When MIT talks, people listen. Okay, so that’s a bad take-off on the old EF Hutton commercials, but there is a comparison to the old EF Hutton commercials. If you remember from back in the 1980s, EF Hutton (a brokerage firm) had a series of television commercials where one person would be talking to a friend in a crowded place (like an airport, a classroom, a restaurant, a golf course, etc.), and once they stated “EF Hutton says…” everyone around would stop what they were doing and listen intently to the person talking. They wanted to hear what EF Hutton said (to see some of the old commercials, go to www.youtube.com and search on EF Hutton). But I digress…
MIT does something on a biannual basis that all companies should listen intently to and consider. They perform student satisfaction surveys (http://web.mit.edu/newsoffice/2010/student-satisfaction.html). While that may not be an earth-shattering revelation, keep in mind that MIT is a preeminent university. They have a fantastic reputation and brand.

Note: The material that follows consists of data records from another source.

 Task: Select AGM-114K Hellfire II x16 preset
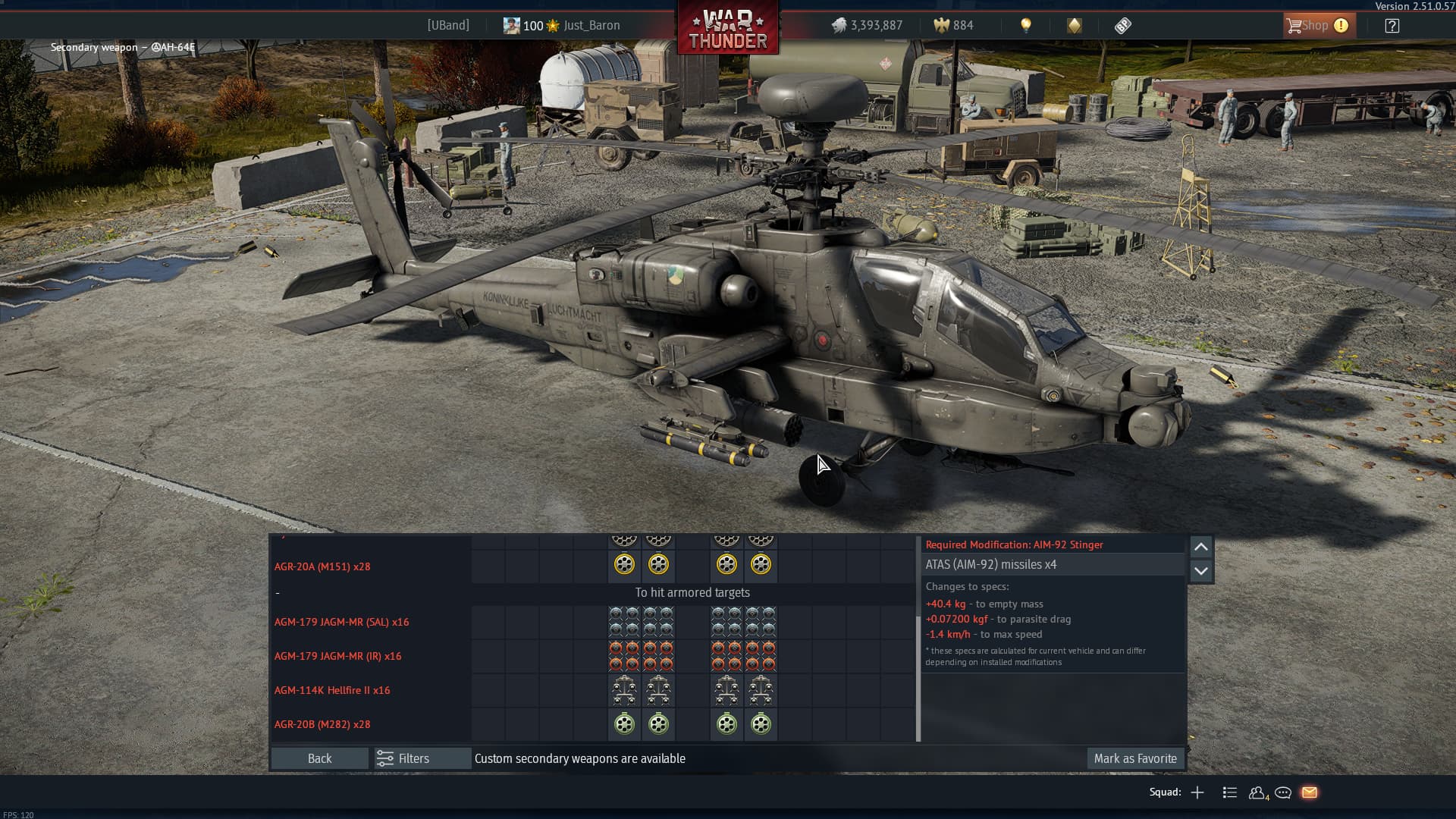point(332,690)
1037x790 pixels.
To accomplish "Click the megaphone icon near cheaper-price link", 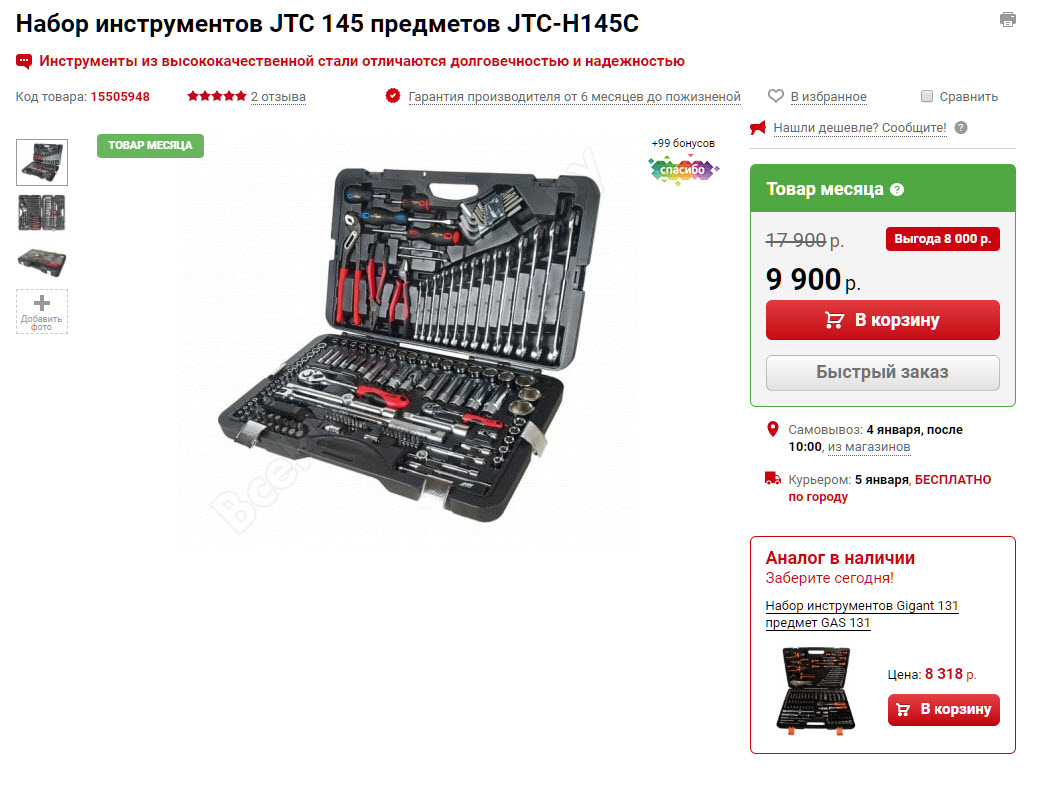I will coord(758,128).
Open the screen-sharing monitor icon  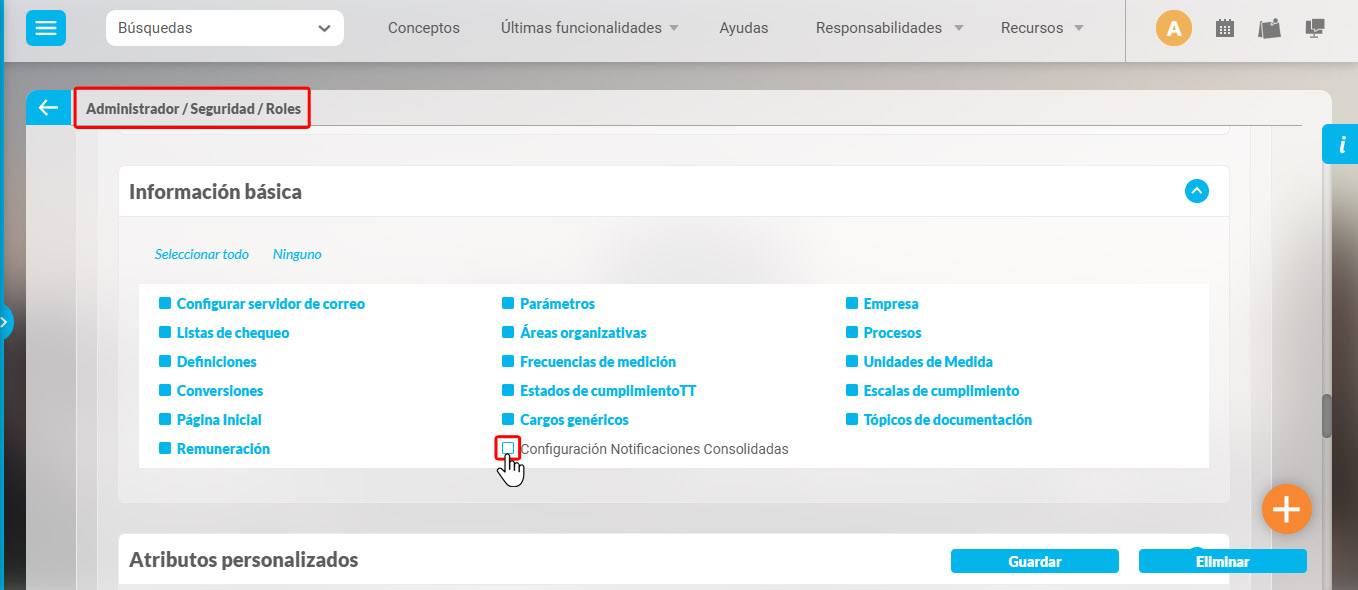coord(1314,27)
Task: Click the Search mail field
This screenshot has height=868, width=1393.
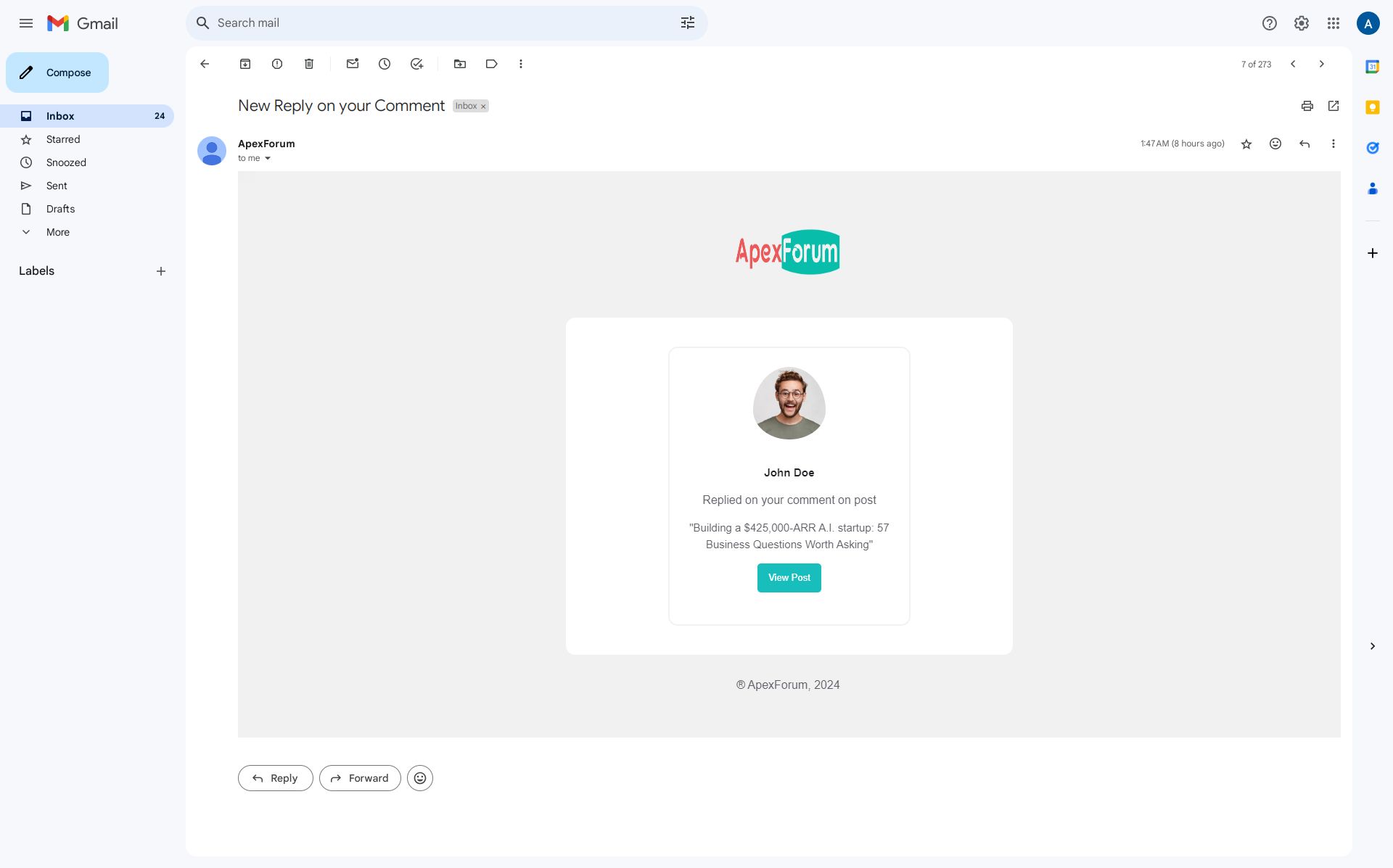Action: pyautogui.click(x=435, y=23)
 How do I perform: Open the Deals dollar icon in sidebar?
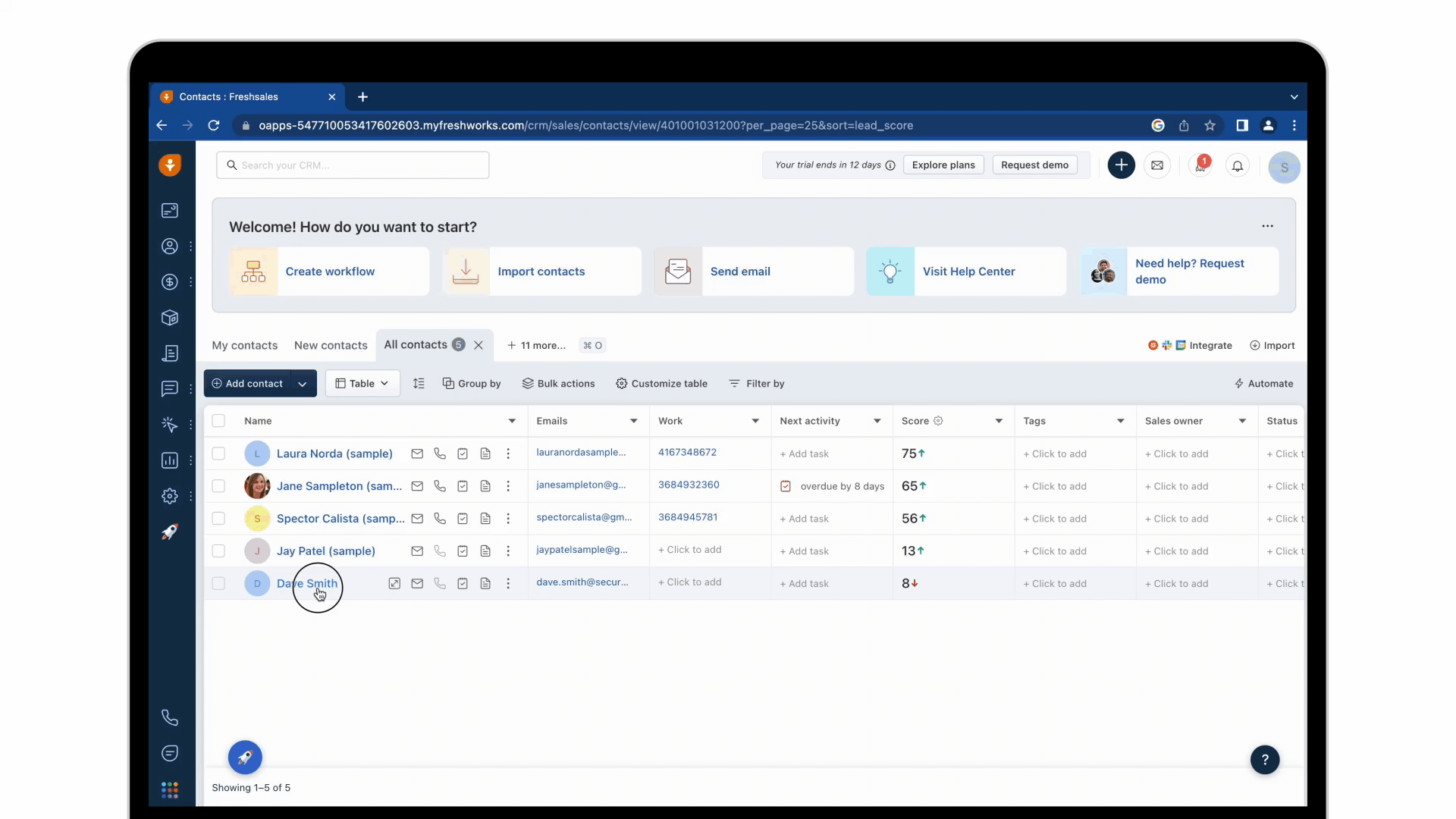click(169, 282)
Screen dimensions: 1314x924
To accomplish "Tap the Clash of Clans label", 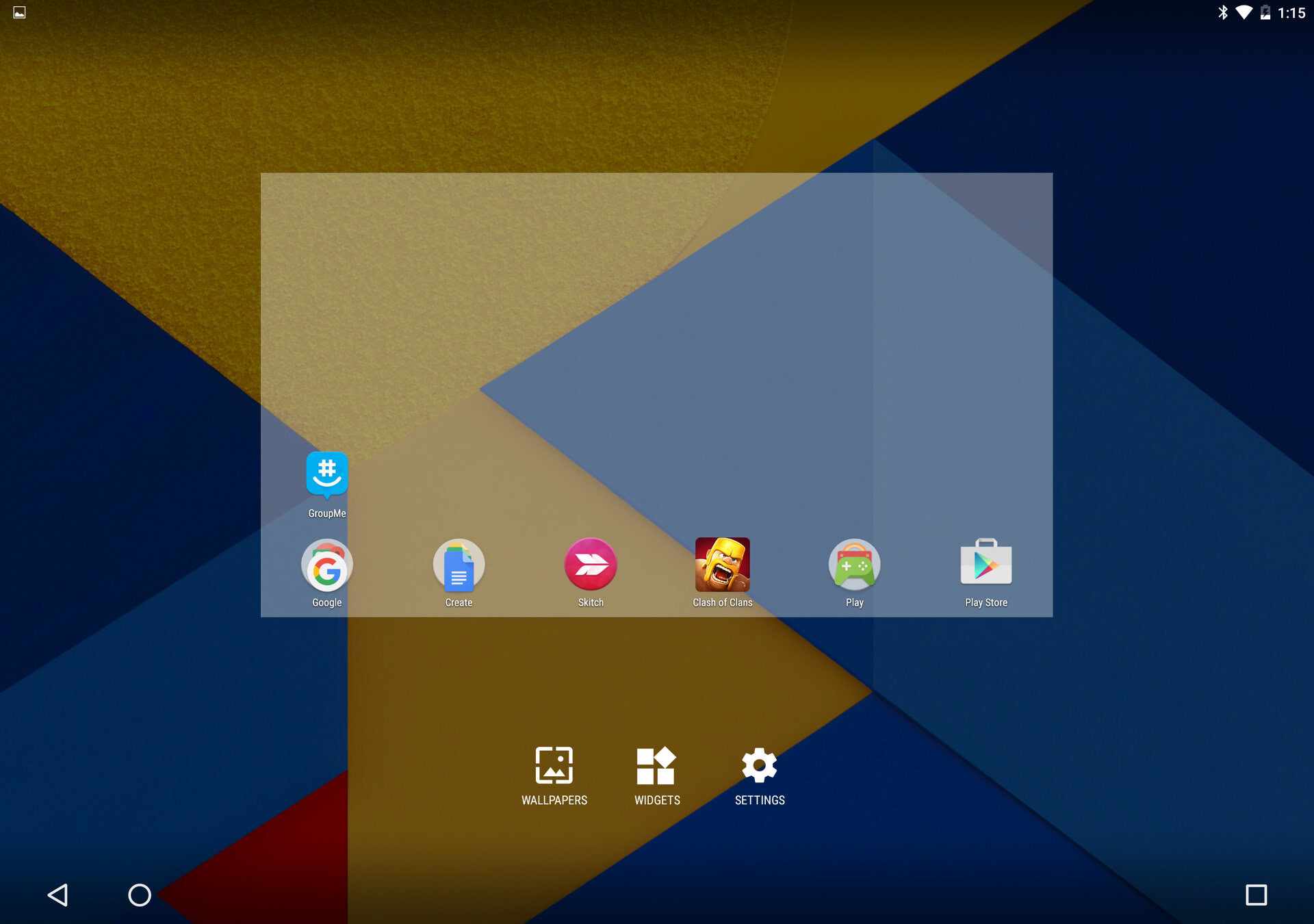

They could operate with the assumption of their own self-worth, but instead they ask students – those 18-21+ year olds – “How are we doing?” They ask “How can we do better?” And they ask their research partner “How do we compare to others?”
They ask because, like their students, they want to learn. And who better to learn from than your customers.
MIT asks about its impact on the student over time at the University (a true outcomes-oriented focus) in terms of the improvement in student’s analytical thinking abilities, their knowledge, their communication skills, their ability to plan/execute projects, their ability to function independently, their ability to relate to others, their self-esteem, and their ability to write.
If the student is – to some extent – both customer and product, than one of the best ways to measure outcomes is to see how that student has grown in these ways and many others over time.
MIT is outcomes-focused. What outcomes do you measure in terms of your impact on your customer?
MIT’s students talk, so MIT can listen. We should listen, too.